Input data Block Start
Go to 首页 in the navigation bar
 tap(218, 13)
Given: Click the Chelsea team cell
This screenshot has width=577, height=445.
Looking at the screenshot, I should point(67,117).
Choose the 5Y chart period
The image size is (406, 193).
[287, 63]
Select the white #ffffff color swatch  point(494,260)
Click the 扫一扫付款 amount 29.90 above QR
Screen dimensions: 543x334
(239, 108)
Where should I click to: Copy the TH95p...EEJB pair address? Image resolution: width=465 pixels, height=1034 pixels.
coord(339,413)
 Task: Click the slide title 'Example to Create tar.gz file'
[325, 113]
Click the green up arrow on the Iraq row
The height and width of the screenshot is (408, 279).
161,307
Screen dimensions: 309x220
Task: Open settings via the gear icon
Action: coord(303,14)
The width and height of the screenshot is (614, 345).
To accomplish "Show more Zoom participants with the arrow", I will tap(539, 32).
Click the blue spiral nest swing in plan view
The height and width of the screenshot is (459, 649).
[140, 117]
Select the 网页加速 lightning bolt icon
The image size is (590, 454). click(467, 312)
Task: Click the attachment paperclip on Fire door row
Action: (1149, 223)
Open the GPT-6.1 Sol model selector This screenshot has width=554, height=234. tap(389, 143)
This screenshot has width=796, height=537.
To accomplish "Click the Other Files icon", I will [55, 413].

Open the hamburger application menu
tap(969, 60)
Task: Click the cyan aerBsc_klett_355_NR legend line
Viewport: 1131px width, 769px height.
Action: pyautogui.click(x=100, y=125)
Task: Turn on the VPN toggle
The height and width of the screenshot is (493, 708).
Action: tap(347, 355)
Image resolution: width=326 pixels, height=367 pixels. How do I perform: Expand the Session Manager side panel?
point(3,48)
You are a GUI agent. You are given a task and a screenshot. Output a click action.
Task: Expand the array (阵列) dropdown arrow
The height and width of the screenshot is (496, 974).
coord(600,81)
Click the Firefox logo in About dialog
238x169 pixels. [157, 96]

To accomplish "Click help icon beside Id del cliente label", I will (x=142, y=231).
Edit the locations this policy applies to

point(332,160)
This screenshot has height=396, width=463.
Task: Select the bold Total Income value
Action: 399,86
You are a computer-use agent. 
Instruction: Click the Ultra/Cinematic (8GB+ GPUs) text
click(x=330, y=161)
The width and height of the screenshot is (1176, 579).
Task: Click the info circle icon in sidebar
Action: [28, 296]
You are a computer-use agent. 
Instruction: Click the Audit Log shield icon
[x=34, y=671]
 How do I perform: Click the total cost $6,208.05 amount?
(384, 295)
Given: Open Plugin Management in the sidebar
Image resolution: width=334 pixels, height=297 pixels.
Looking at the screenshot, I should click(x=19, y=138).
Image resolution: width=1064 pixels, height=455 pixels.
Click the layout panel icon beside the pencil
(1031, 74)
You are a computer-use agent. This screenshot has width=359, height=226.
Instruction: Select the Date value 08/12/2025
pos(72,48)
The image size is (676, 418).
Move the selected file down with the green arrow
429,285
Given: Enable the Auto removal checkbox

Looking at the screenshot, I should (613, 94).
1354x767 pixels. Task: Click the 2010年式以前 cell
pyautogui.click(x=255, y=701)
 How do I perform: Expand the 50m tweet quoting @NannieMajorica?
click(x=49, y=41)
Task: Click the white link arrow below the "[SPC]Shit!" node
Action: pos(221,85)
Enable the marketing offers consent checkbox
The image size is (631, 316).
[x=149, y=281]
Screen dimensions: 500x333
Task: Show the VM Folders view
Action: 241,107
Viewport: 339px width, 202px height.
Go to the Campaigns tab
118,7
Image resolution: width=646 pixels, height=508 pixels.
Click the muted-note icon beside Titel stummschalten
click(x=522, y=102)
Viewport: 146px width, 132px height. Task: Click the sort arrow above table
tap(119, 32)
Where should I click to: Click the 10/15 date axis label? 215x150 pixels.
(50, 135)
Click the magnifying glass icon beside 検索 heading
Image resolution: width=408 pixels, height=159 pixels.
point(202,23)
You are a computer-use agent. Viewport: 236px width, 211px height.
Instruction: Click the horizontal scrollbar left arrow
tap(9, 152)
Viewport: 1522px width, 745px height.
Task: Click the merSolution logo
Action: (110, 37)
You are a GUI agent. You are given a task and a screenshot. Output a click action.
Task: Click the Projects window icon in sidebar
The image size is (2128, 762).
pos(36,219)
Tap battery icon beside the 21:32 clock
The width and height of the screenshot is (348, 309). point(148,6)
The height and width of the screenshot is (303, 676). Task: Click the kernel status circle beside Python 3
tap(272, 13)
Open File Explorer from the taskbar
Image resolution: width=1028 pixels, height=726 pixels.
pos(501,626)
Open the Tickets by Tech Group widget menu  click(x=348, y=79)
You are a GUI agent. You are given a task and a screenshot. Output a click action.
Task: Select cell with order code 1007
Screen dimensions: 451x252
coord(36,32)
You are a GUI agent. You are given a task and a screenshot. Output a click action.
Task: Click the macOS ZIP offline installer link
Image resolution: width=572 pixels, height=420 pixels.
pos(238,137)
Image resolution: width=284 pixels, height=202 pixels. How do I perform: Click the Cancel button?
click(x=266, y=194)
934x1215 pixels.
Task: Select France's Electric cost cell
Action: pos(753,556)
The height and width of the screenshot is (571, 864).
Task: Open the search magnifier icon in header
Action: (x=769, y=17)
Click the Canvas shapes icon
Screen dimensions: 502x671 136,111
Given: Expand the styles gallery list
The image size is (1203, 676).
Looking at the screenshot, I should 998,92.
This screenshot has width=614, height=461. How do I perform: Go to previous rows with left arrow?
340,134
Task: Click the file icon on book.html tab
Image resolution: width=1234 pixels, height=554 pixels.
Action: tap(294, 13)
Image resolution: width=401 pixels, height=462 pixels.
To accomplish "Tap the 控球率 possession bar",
Input data Block End
=== What you have to do ===
Make a verbatim copy of every entry shown above.

=== Worked solution ===
Go to 首页 in the navigation bar
 tap(218, 13)
Given: Click the Chelsea team cell
This screenshot has width=577, height=445.
Looking at the screenshot, I should point(67,117).
Choose the 5Y chart period
The image size is (406, 193).
[287, 63]
Select the white #ffffff color swatch  point(494,260)
Click the 扫一扫付款 amount 29.90 above QR
Screen dimensions: 543x334
(239, 108)
Where should I click to: Copy the TH95p...EEJB pair address? Image resolution: width=465 pixels, height=1034 pixels.
coord(339,413)
 Task: Click the slide title 'Example to Create tar.gz file'
[325, 113]
Click the green up arrow on the Iraq row
The height and width of the screenshot is (408, 279).
161,307
Screen dimensions: 309x220
Task: Open settings via the gear icon
Action: coord(303,14)
The width and height of the screenshot is (614, 345).
To accomplish "Show more Zoom participants with the arrow", I will tap(539, 32).
Click the blue spiral nest swing in plan view
The height and width of the screenshot is (459, 649).
[140, 117]
Select the 网页加速 lightning bolt icon
The image size is (590, 454). click(467, 312)
Task: Click the attachment paperclip on Fire door row
Action: (1149, 223)
Open the GPT-6.1 Sol model selector This screenshot has width=554, height=234. tap(389, 143)
This screenshot has width=796, height=537.
To accomplish "Click the Other Files icon", I will [55, 413].

Open the hamburger application menu
tap(969, 60)
Task: Click the cyan aerBsc_klett_355_NR legend line
Viewport: 1131px width, 769px height.
Action: pyautogui.click(x=100, y=125)
Task: Turn on the VPN toggle
The height and width of the screenshot is (493, 708).
Action: tap(347, 355)
Image resolution: width=326 pixels, height=367 pixels. How do I perform: Expand the Session Manager side panel?
point(3,48)
You are a GUI agent. You are given a task and a screenshot. Output a click action.
Task: Expand the array (阵列) dropdown arrow
The height and width of the screenshot is (496, 974).
coord(600,81)
Click the Firefox logo in About dialog
238x169 pixels. [157, 96]

To accomplish "Click help icon beside Id del cliente label", I will (x=142, y=231).
Edit the locations this policy applies to

point(332,160)
This screenshot has height=396, width=463.
Task: Select the bold Total Income value
Action: 399,86
You are a computer-use agent. 
Instruction: Click the Ultra/Cinematic (8GB+ GPUs) text
click(x=330, y=161)
The width and height of the screenshot is (1176, 579).
Task: Click the info circle icon in sidebar
Action: [28, 296]
You are a computer-use agent. 
Instruction: Click the Audit Log shield icon
[x=34, y=671]
 How do I perform: Click the total cost $6,208.05 amount?
(384, 295)
Given: Open Plugin Management in the sidebar
Image resolution: width=334 pixels, height=297 pixels.
Looking at the screenshot, I should click(x=19, y=138).
Image resolution: width=1064 pixels, height=455 pixels.
Click the layout panel icon beside the pencil
(1031, 74)
You are a computer-use agent. This screenshot has width=359, height=226.
Instruction: Select the Date value 08/12/2025
pos(72,48)
The image size is (676, 418).
Move the selected file down with the green arrow
429,285
Given: Enable the Auto removal checkbox

Looking at the screenshot, I should (613, 94).
1354x767 pixels. Task: Click the 2010年式以前 cell
pyautogui.click(x=255, y=701)
 How do I perform: Expand the 50m tweet quoting @NannieMajorica?
click(x=49, y=41)
Task: Click the white link arrow below the "[SPC]Shit!" node
Action: pos(221,85)
Enable the marketing offers consent checkbox
The image size is (631, 316).
[x=149, y=281]
Screen dimensions: 500x333
Task: Show the VM Folders view
Action: 241,107
Viewport: 339px width, 202px height.
Go to the Campaigns tab
118,7
Image resolution: width=646 pixels, height=508 pixels.
Click the muted-note icon beside Titel stummschalten
click(x=522, y=102)
Viewport: 146px width, 132px height. Task: Click the sort arrow above table
tap(119, 32)
Where should I click to: Click the 10/15 date axis label? 215x150 pixels.
(50, 135)
Click the magnifying glass icon beside 検索 heading
Image resolution: width=408 pixels, height=159 pixels.
point(202,23)
You are a computer-use agent. Viewport: 236px width, 211px height.
Instruction: Click the horizontal scrollbar left arrow
tap(9, 152)
Viewport: 1522px width, 745px height.
Task: Click the merSolution logo
Action: (110, 37)
You are a GUI agent. You are given a task and a screenshot. Output a click action.
Task: Click the Projects window icon in sidebar
The image size is (2128, 762).
pos(36,219)
Tap battery icon beside the 21:32 clock
The width and height of the screenshot is (348, 309). point(148,6)
The height and width of the screenshot is (303, 676). Task: Click the kernel status circle beside Python 3
tap(272, 13)
Open File Explorer from the taskbar
Image resolution: width=1028 pixels, height=726 pixels.
pos(501,626)
Open the Tickets by Tech Group widget menu  click(x=348, y=79)
You are a GUI agent. You are given a task and a screenshot. Output a click action.
Task: Select cell with order code 1007
Screen dimensions: 451x252
coord(36,32)
You are a GUI agent. You are given a task and a screenshot. Output a click action.
Task: Click the macOS ZIP offline installer link
Image resolution: width=572 pixels, height=420 pixels.
pos(238,137)
Image resolution: width=284 pixels, height=202 pixels. How do I perform: Click the Cancel button?
click(x=266, y=194)
934x1215 pixels.
Task: Select France's Electric cost cell
Action: pos(753,556)
The height and width of the screenshot is (571, 864).
Task: Open the search magnifier icon in header
Action: (x=769, y=17)
Click the Canvas shapes icon
Screen dimensions: 502x671 136,111
Given: Expand the styles gallery list
The image size is (1203, 676).
Looking at the screenshot, I should 998,92.
This screenshot has width=614, height=461. How do I perform: Go to previous rows with left arrow?
340,134
Task: Click the file icon on book.html tab
Image resolution: width=1234 pixels, height=554 pixels.
Action: tap(294, 13)
Image resolution: width=401 pixels, height=462 pixels.
To accomplish "Tap the 控球率 possession bar",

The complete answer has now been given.